#### [Record excerpts]
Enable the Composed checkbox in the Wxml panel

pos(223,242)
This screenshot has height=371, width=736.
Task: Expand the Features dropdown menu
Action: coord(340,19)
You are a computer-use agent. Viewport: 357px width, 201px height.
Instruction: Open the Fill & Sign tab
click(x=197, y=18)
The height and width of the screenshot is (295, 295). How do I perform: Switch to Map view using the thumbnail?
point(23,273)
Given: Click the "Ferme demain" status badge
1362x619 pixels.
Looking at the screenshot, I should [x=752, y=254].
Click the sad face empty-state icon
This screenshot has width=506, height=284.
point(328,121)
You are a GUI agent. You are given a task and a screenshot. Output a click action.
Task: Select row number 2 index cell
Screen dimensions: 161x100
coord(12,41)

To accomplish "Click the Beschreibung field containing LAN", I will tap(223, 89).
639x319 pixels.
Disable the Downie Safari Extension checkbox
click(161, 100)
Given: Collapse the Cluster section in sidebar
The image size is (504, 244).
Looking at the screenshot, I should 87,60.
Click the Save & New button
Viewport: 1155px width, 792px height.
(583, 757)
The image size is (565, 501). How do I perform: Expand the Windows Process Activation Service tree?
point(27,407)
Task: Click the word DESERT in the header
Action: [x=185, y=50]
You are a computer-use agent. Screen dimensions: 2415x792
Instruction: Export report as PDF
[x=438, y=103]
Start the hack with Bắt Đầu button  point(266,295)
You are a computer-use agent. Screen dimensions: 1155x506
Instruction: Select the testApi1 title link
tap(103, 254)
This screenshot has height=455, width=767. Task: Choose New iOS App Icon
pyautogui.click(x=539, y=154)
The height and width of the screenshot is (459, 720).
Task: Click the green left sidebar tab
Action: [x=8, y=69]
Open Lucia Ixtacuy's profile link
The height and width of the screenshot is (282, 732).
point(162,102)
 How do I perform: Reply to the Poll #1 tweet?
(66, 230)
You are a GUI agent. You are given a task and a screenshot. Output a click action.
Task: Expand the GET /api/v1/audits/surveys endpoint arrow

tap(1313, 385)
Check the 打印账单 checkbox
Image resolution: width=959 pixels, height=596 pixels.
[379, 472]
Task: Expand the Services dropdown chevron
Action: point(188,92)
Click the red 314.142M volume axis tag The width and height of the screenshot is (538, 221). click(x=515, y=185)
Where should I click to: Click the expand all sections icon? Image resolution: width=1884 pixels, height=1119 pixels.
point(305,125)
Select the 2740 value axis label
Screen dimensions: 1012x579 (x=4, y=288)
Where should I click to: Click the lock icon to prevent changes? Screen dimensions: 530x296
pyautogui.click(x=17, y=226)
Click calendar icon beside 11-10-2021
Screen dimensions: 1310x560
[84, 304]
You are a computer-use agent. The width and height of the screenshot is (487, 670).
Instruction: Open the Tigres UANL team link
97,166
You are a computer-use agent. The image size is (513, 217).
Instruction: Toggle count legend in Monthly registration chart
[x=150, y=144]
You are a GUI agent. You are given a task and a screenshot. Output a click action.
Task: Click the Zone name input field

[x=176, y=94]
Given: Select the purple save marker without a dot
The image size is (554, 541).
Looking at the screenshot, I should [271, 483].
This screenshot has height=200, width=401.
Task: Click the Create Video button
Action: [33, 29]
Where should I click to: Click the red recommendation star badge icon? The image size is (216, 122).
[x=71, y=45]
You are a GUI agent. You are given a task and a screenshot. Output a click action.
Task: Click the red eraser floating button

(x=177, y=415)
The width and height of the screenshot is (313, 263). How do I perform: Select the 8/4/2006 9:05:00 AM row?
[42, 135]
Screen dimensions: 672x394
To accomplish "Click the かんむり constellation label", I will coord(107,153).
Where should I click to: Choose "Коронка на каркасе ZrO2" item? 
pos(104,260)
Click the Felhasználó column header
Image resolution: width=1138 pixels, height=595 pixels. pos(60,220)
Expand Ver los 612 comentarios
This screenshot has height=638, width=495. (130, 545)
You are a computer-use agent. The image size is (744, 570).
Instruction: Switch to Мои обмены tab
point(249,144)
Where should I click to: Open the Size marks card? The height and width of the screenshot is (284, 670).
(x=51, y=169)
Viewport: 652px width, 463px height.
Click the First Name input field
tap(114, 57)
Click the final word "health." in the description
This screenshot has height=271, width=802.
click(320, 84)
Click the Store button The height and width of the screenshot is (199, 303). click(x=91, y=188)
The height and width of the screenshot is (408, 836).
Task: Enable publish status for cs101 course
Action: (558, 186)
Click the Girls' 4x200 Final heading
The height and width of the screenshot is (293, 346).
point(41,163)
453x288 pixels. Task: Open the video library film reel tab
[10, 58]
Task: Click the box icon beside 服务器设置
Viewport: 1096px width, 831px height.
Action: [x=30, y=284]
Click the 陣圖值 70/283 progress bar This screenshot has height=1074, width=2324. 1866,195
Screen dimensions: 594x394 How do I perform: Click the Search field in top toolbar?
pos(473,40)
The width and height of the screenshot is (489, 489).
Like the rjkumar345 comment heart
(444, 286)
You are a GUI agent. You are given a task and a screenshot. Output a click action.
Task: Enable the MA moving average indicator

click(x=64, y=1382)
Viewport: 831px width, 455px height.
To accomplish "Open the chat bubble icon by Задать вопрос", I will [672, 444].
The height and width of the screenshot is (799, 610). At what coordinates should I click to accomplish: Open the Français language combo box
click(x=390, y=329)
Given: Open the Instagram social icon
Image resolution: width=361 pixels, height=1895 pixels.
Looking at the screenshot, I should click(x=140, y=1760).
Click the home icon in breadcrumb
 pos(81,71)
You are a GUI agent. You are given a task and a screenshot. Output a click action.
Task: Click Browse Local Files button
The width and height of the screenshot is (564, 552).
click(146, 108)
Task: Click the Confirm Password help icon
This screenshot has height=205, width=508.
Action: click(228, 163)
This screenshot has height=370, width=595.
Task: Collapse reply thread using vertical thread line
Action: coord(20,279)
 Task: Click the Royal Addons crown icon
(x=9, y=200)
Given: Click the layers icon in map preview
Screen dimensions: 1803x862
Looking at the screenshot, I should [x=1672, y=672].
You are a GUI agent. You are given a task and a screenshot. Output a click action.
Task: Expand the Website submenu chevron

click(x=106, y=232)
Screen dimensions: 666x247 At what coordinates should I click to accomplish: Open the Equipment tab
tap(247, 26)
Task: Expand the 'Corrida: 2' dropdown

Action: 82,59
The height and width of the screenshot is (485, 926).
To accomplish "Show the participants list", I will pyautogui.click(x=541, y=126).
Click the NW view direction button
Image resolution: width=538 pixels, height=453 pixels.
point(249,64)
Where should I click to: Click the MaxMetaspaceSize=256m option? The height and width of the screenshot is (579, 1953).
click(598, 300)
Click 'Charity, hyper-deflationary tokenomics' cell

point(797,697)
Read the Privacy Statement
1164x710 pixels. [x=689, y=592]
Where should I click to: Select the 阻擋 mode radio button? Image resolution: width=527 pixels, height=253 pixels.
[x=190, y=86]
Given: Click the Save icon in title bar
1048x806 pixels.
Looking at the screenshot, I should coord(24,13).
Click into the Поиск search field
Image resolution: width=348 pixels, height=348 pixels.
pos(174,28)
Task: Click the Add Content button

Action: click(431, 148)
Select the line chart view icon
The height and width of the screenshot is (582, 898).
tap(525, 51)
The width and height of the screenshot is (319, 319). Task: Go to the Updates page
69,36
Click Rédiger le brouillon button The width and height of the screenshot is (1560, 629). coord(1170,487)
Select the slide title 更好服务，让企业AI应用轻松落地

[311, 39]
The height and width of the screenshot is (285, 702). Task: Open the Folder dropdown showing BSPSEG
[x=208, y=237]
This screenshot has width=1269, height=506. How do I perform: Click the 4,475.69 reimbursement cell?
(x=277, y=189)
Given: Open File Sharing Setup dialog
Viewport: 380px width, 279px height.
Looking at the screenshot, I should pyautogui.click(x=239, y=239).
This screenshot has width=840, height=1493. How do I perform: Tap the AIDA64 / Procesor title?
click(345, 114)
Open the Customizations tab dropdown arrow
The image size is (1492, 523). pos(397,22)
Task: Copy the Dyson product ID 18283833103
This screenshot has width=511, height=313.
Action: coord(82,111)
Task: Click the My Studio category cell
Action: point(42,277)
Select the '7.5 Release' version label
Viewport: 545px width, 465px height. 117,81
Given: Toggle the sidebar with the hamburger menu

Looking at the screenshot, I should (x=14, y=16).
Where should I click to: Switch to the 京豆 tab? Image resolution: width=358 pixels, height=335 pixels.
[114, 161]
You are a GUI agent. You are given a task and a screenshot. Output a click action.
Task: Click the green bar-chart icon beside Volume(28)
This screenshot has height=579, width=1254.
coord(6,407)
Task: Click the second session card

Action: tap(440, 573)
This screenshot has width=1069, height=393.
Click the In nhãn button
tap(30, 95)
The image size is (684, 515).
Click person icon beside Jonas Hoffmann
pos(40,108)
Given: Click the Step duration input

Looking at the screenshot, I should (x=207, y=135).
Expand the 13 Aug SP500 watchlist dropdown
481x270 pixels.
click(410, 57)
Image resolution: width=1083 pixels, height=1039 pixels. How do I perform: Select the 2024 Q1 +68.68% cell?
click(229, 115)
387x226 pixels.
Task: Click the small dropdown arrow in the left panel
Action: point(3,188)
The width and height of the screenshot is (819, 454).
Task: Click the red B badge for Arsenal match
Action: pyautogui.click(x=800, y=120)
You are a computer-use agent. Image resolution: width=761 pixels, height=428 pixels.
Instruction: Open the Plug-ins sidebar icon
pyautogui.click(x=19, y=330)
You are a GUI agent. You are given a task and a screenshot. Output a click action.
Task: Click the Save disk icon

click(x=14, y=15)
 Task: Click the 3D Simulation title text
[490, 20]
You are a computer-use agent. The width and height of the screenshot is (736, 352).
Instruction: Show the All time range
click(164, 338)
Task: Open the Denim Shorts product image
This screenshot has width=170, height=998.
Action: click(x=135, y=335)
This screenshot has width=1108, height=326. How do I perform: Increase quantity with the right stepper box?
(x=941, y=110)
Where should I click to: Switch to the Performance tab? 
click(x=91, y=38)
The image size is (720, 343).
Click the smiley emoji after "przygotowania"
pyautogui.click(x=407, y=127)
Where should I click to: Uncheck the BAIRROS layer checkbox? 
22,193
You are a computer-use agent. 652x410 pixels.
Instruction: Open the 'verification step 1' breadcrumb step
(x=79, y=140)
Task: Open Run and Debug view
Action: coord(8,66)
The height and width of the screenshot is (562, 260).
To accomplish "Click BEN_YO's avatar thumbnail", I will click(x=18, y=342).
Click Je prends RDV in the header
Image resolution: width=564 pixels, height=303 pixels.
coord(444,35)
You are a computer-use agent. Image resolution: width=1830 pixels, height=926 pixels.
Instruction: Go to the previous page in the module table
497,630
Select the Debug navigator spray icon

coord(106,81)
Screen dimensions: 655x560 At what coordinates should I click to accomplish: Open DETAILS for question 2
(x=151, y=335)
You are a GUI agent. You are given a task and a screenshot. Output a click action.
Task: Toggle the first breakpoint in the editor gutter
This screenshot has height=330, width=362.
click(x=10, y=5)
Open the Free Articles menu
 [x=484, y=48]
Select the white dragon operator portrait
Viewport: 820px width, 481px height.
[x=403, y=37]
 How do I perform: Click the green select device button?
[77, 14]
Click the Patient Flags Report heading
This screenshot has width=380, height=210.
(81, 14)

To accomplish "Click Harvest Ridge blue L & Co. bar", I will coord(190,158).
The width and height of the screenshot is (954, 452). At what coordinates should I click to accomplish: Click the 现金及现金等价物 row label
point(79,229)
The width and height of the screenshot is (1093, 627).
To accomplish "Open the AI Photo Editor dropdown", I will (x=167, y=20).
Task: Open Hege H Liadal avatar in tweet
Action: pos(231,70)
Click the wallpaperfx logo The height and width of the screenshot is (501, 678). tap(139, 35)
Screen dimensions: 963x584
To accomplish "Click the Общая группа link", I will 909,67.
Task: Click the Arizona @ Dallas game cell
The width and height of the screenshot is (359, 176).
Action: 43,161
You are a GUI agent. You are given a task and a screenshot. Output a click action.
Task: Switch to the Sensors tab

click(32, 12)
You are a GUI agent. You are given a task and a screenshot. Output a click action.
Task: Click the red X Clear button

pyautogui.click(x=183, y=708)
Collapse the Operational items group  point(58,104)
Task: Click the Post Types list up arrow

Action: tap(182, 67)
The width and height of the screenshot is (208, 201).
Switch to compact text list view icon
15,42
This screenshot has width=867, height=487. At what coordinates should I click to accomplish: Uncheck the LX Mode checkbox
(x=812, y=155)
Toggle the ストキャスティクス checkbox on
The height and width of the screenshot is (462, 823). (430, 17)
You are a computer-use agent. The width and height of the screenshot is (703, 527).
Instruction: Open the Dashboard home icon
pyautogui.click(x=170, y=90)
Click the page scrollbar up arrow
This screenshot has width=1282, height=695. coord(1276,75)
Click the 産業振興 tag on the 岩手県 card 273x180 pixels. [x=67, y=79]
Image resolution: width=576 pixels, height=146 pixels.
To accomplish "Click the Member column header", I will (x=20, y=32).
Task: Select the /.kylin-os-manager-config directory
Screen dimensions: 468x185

#### [Goal of the exercise]
For this exercise, copy each line from the listing above that has the word "heading".

#### [Exercise solution]
Click the Girls' 4x200 Final heading
Click the Patient Flags Report heading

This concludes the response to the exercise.